[Extract to read]:
========================================================================

Small and negligible in theory. In practice, when the cache starts
resizing itself by allocating new memory, copying, delete[]'ing and -
I forgot to mention this in my initial post - finishing it all up with
a call to qsort(3C), it's not that negligible anymore. It doesn't just
happen once. It happens every time the cache gets anxious (for
reasons mentioned in my previous email) and wants to resize itself.
Which triggers the following question in my mind: why are we even
causing all this memory churn in the first place? Because we saved 128
bytes (or 64 bytes on a 32-bit machine, which is what most cell
phones/tablets are these days)?

My goal: I would be very happy if any application using Apache stdcxx
would reach its peak instantiation level of localization (read: max
number of locales and facets instantiated and cached, for the
application's particular use case), and would then stabilize at that
level *without* having to resize and re-sort the cache, *ever*. That
is a locale cache I can love. I love binary searches on sorted
containers. Wrecking the container with insertions or deletions, and
then having to re-sort it again, not so much. Especially when I can't
figure out why we're doing it in the first place.

 In this respect you could call every memory allocation and de-allocation is
 an overhead. Please keep in mind that this resembles the operations
 performed for any sequence containers; how likely is it for a program to
 have more locale/facet creation/destruction than strings or vectors
 mutations?

========================================================================

[Excerpted data]:
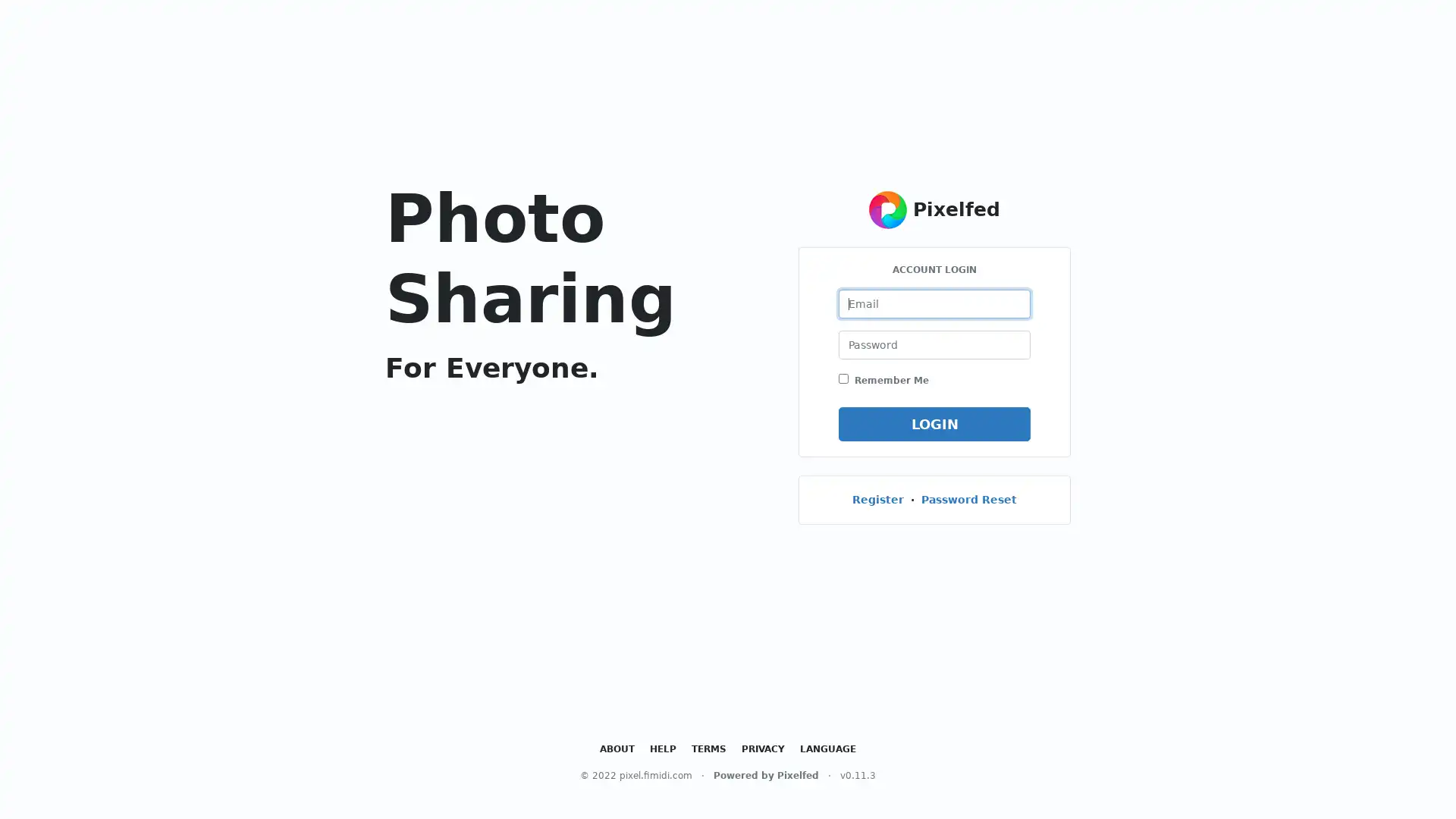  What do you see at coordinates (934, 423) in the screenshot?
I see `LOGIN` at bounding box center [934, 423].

========================================================================

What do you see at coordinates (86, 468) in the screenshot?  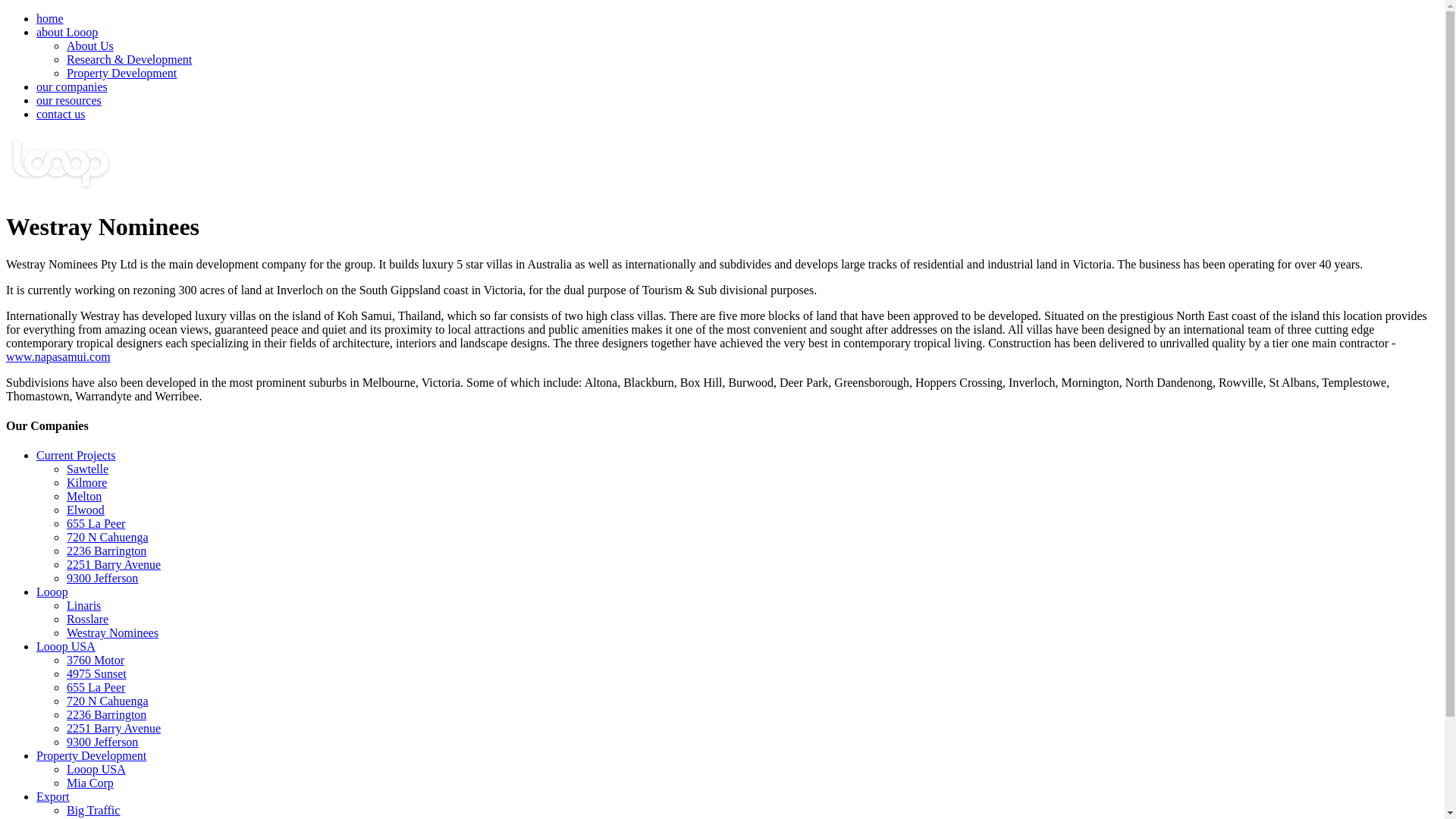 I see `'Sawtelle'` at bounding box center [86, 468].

========================================================================

[Exercise details]:
Could you extend the mailing-list discussion of the Apache stdcxx locale cache, picking up after its last sentence?

[Expected answer]:
There's one fundamental difference: the non-sorted STL containers give
the developer the opportunity to construct them with an initial size
larger than the implementation-specific default size. Any application
developer worth their salt would perform some initial size
optimization for these types of containers. If I know that my
std::list will end up containing 5000 things, I would never
construct my list object with the default size of 16. Do that, and
you'll get flamed at code review. As for the sorted associative
containers, that's one of the major gripes against them: whenever they
have to grow, or rebalance, they get expensive. But we're not using a
sorted associative container here. It's just a plain ol' C array.

 Could you please elaborate a bit on this? Is this your opinion based on your
 user and/or programmer experience?

See above about the top 30 languages spoken in the world.

 Hey Stefan, are the above also timing the changes?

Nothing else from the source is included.